> _Aim_:
Turn the entries into a Markdown table with the columns Row and Line, one row per line and blank lines skipped. Leave the pictures out.

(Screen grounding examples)
>> Begin
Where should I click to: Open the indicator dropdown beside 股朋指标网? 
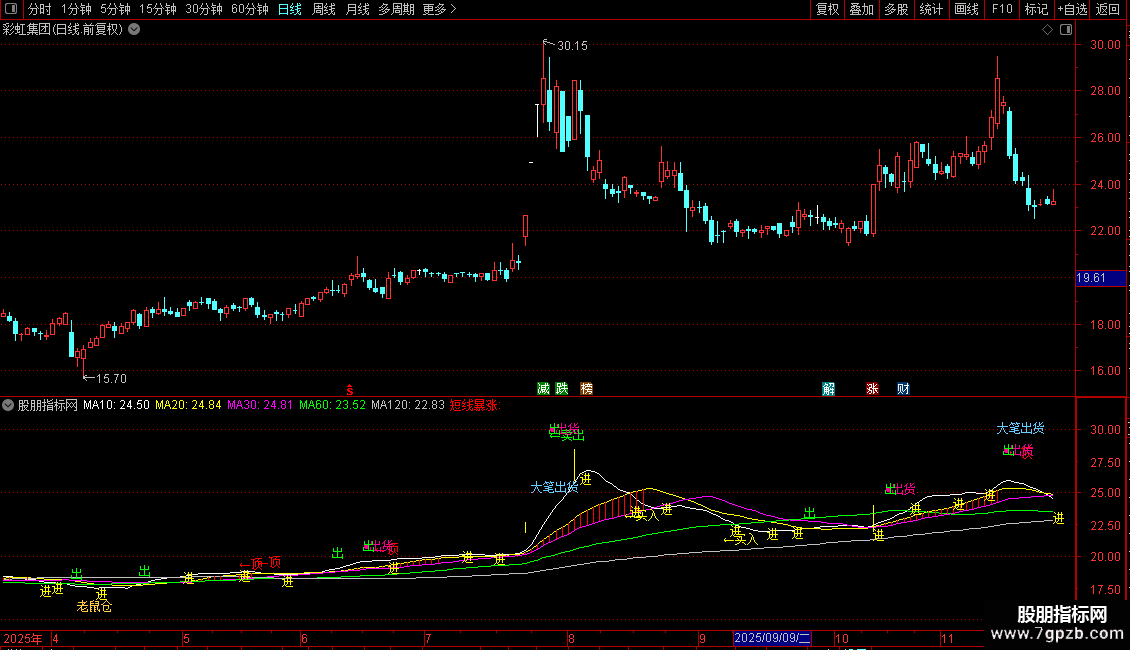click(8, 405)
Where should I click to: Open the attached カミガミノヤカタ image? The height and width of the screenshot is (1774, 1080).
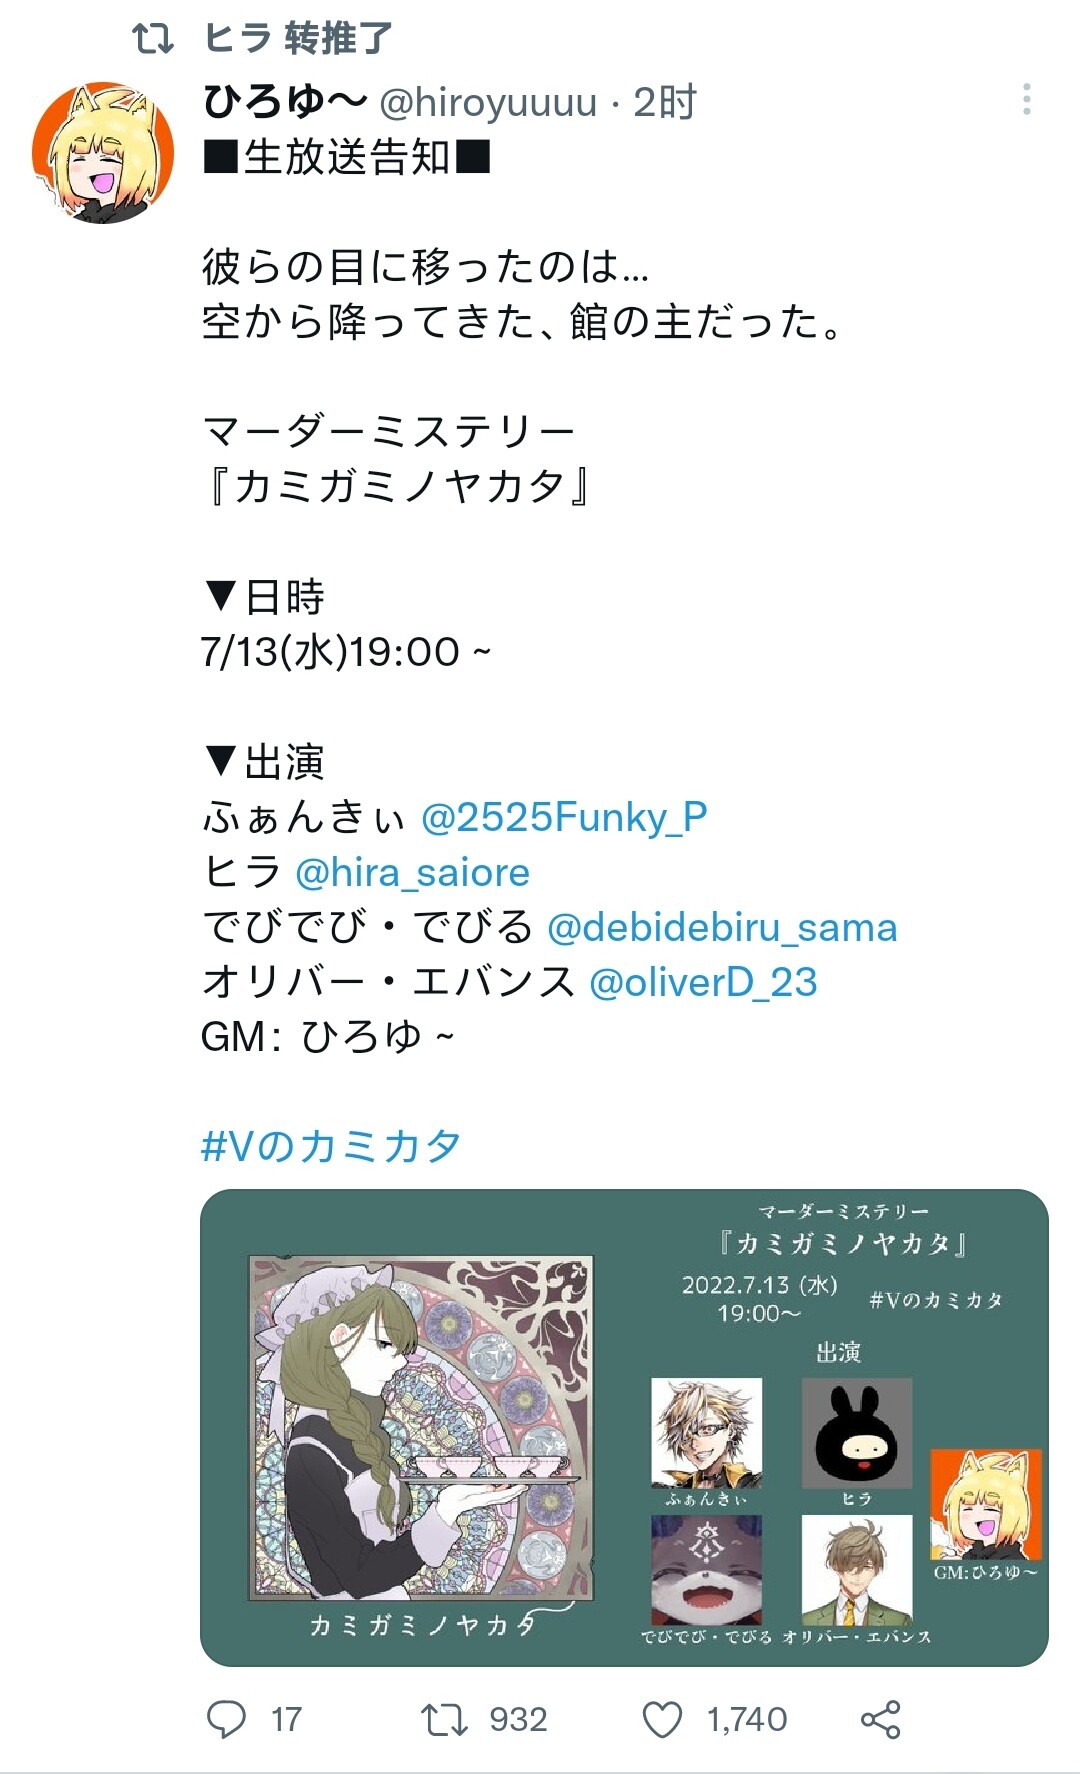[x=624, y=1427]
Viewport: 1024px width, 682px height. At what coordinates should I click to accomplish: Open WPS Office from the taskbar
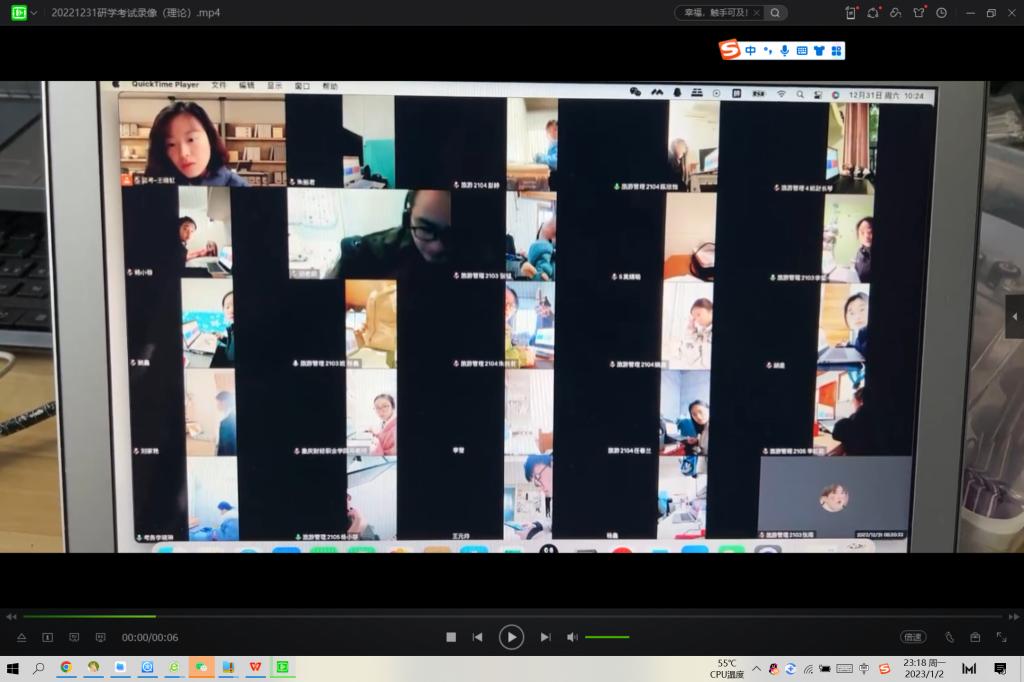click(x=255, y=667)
>> End
> _Complete answer_:
| Row | Line |
|---|---|
| 1 | Where should I click to: Open the indicator dropdown beside 股朋指标网?  |
| 2 | click(8, 405) |
| 3 | Where should I click to: Open the attached カミガミノヤカタ image? The height and width of the screenshot is (1774, 1080). |
| 4 | [x=624, y=1427] |
| 5 | Viewport: 1024px width, 682px height. At what coordinates should I click to accomplish: Open WPS Office from the taskbar |
| 6 | click(x=255, y=667) |